_Task inputs_
▼▼▼

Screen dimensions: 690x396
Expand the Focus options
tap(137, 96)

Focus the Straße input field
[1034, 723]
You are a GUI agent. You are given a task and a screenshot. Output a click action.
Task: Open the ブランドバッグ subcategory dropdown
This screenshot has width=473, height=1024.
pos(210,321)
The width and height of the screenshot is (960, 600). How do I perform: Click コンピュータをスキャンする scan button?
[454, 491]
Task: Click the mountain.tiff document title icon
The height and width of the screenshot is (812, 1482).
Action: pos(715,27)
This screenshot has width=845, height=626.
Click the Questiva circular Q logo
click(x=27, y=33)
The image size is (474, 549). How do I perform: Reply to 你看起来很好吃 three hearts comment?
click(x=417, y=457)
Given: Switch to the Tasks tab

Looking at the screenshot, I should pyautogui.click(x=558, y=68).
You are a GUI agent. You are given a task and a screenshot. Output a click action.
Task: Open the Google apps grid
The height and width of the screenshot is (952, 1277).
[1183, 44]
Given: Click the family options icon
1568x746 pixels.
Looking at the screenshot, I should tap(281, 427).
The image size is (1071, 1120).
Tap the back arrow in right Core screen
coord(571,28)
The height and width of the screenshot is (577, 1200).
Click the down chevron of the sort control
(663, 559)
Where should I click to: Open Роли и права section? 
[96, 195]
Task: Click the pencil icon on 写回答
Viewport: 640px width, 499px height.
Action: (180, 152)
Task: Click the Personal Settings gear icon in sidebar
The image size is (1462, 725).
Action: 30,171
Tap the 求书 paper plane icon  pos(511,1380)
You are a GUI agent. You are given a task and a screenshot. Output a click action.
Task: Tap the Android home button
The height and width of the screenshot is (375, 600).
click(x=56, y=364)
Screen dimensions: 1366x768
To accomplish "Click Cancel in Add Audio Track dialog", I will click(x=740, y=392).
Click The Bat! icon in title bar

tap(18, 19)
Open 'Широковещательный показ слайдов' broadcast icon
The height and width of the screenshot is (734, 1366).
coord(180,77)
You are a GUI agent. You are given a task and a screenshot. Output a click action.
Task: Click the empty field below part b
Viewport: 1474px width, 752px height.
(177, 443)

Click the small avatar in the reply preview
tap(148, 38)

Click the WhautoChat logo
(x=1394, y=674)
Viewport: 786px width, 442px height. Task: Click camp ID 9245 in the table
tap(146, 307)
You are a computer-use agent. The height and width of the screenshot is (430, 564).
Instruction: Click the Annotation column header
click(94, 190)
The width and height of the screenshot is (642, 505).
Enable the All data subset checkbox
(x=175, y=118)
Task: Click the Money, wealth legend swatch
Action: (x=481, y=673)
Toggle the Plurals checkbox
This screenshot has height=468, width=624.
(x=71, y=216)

▲▲▲

Please echo every one of the entries above, line for line, with nothing altered.

_Full solution_
Screen dimensions: 690x396
Expand the Focus options
tap(137, 96)

Focus the Straße input field
[1034, 723]
You are a GUI agent. You are given a task and a screenshot. Output a click action.
Task: Open the ブランドバッグ subcategory dropdown
This screenshot has width=473, height=1024.
pos(210,321)
The width and height of the screenshot is (960, 600). How do I perform: Click コンピュータをスキャンする scan button?
[454, 491]
Task: Click the mountain.tiff document title icon
The height and width of the screenshot is (812, 1482).
Action: pos(715,27)
This screenshot has width=845, height=626.
Click the Questiva circular Q logo
click(x=27, y=33)
The image size is (474, 549). How do I perform: Reply to 你看起来很好吃 three hearts comment?
click(x=417, y=457)
Given: Switch to the Tasks tab

Looking at the screenshot, I should pyautogui.click(x=558, y=68).
You are a GUI agent. You are given a task and a screenshot. Output a click action.
Task: Open the Google apps grid
The height and width of the screenshot is (952, 1277).
[1183, 44]
Given: Click the family options icon
1568x746 pixels.
Looking at the screenshot, I should tap(281, 427).
The image size is (1071, 1120).
Tap the back arrow in right Core screen
coord(571,28)
The height and width of the screenshot is (577, 1200).
Click the down chevron of the sort control
(663, 559)
Where should I click to: Open Роли и права section? 
[96, 195]
Task: Click the pencil icon on 写回答
Viewport: 640px width, 499px height.
Action: (180, 152)
Task: Click the Personal Settings gear icon in sidebar
The image size is (1462, 725).
Action: 30,171
Tap the 求书 paper plane icon  pos(511,1380)
You are a GUI agent. You are given a task and a screenshot. Output a click action.
Task: Tap the Android home button
The height and width of the screenshot is (375, 600).
click(x=56, y=364)
Screen dimensions: 1366x768
To accomplish "Click Cancel in Add Audio Track dialog", I will click(x=740, y=392).
Click The Bat! icon in title bar

tap(18, 19)
Open 'Широковещательный показ слайдов' broadcast icon
The height and width of the screenshot is (734, 1366).
coord(180,77)
You are a GUI agent. You are given a task and a screenshot. Output a click action.
Task: Click the empty field below part b
Viewport: 1474px width, 752px height.
(177, 443)

Click the small avatar in the reply preview
tap(148, 38)

Click the WhautoChat logo
(x=1394, y=674)
Viewport: 786px width, 442px height. Task: Click camp ID 9245 in the table
tap(146, 307)
You are a computer-use agent. The height and width of the screenshot is (430, 564).
Instruction: Click the Annotation column header
click(94, 190)
The width and height of the screenshot is (642, 505).
Enable the All data subset checkbox
(x=175, y=118)
Task: Click the Money, wealth legend swatch
Action: (x=481, y=673)
Toggle the Plurals checkbox
This screenshot has height=468, width=624.
(x=71, y=216)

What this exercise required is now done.